--- Material supplied ---

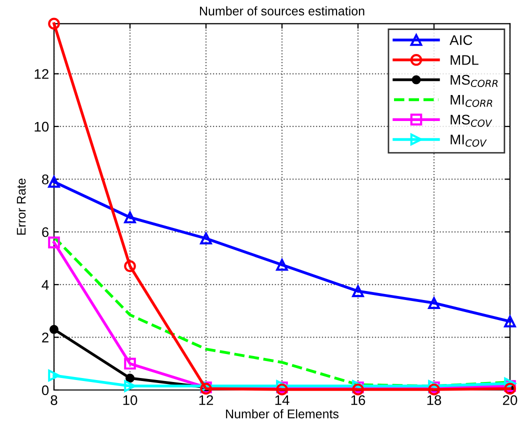 This screenshot has height=434, width=522. Describe the element at coordinates (474, 81) in the screenshot. I see `legend-label: MS$_{CORR}$` at that location.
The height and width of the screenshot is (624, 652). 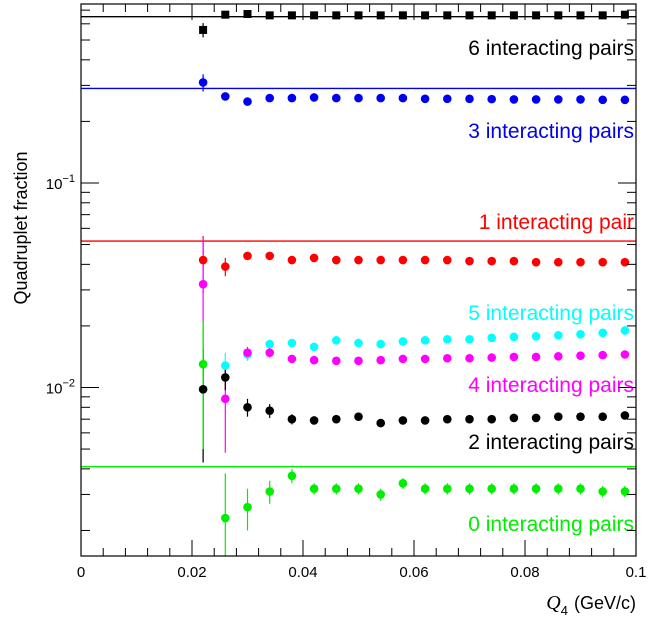 I want to click on x-axis-unit: (GeV/c), so click(x=605, y=603).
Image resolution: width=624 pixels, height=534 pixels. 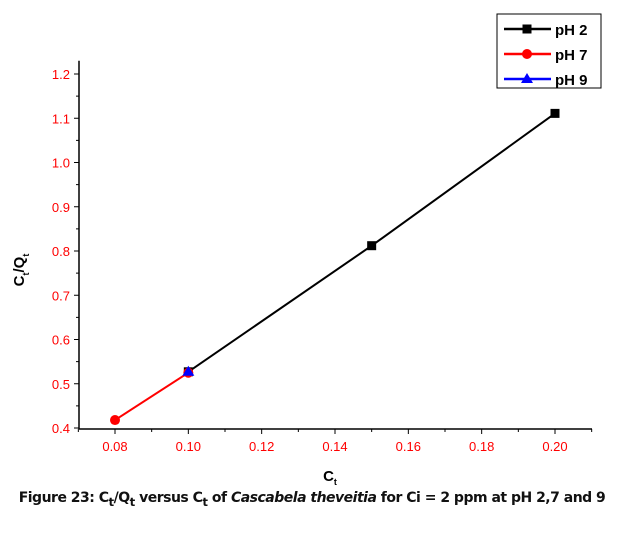 What do you see at coordinates (61, 208) in the screenshot?
I see `y-tick-label: 0.9` at bounding box center [61, 208].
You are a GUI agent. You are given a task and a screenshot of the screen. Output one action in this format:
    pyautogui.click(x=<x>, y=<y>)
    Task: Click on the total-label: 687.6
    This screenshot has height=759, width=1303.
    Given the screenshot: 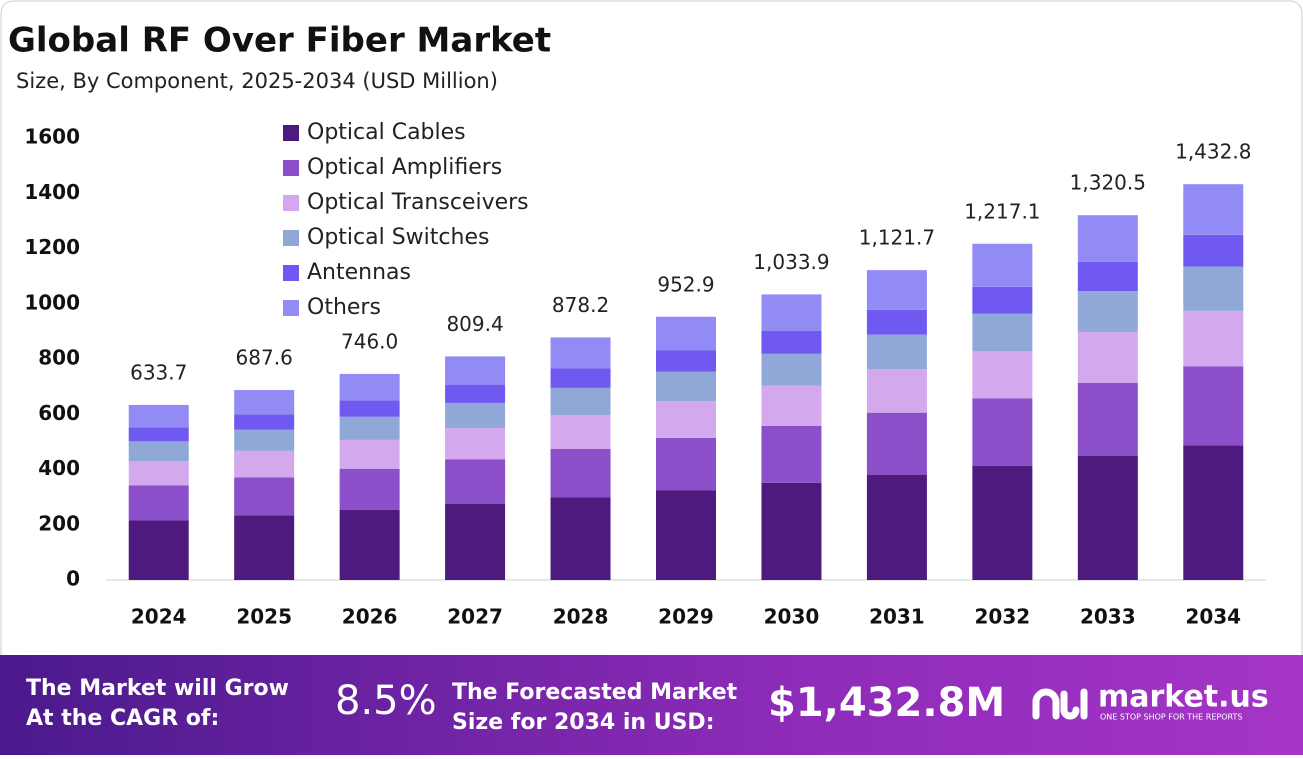 What is the action you would take?
    pyautogui.click(x=264, y=358)
    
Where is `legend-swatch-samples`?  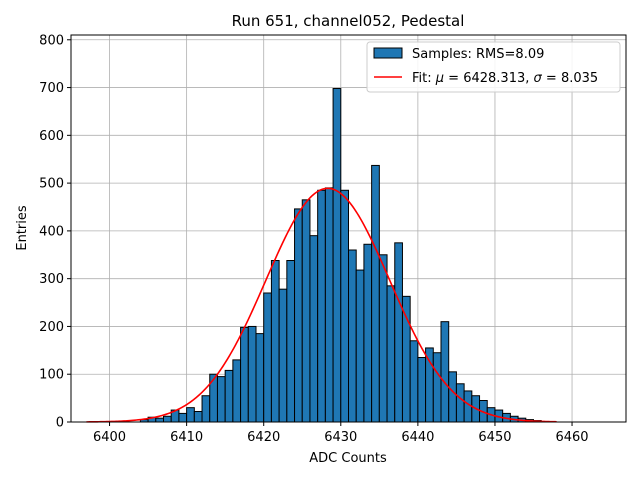
legend-swatch-samples is located at coordinates (388, 53).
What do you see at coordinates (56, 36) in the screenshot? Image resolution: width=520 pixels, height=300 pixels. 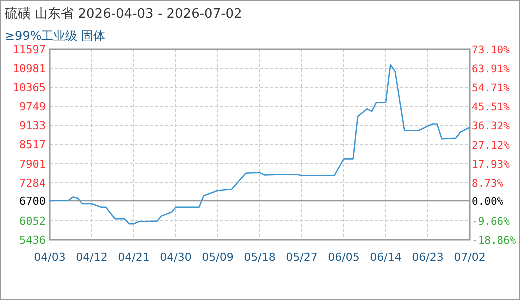 I see `subtitle: ≥99%工业级 固体` at bounding box center [56, 36].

---

# Task brief
Repeat the material verbatim, starting with the line containing "You are a GUI" and going on through the line containing "This screenshot has height=759, width=1303.".

# Solution to the problem
You are a GUI agent. You are given a task and a screenshot of the screen. Output one action in this format:
    pyautogui.click(x=<x>, y=<y>)
    Task: Click on the total-label: 687.6
    This screenshot has height=759, width=1303.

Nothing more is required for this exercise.